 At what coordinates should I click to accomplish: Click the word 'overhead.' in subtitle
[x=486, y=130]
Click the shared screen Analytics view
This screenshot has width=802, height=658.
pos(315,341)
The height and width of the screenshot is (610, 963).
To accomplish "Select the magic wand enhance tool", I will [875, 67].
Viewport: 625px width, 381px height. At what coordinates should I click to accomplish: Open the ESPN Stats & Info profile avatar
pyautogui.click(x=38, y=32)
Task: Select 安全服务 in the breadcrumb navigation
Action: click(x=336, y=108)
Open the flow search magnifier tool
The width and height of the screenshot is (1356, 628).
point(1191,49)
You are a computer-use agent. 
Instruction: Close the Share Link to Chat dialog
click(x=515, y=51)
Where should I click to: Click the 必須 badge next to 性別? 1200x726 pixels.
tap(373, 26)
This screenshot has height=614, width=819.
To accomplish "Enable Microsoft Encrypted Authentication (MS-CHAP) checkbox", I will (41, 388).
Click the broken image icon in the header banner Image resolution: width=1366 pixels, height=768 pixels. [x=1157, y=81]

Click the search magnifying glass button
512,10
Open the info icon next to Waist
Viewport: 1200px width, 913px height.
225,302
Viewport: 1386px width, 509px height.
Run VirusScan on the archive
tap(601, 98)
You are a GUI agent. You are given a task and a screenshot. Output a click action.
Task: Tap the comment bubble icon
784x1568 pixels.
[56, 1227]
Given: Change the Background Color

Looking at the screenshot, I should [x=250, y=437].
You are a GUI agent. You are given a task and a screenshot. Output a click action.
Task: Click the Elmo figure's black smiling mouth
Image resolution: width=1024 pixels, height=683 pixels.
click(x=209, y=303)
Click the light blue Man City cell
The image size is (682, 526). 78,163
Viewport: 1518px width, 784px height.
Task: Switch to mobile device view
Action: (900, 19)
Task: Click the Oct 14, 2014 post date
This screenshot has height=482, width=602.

### TASK DETAILS
Repeat nothing before the line containing "Task: Click the Elmo"; repeat that line and every later line of the listing exactly.

### EXERCISE SOLUTION
Task: Click the Elmo figure's black smiling mouth
Image resolution: width=1024 pixels, height=683 pixels.
click(x=209, y=303)
Click the light blue Man City cell
The image size is (682, 526). 78,163
Viewport: 1518px width, 784px height.
Task: Switch to mobile device view
Action: (900, 19)
Task: Click the Oct 14, 2014 post date
This screenshot has height=482, width=602.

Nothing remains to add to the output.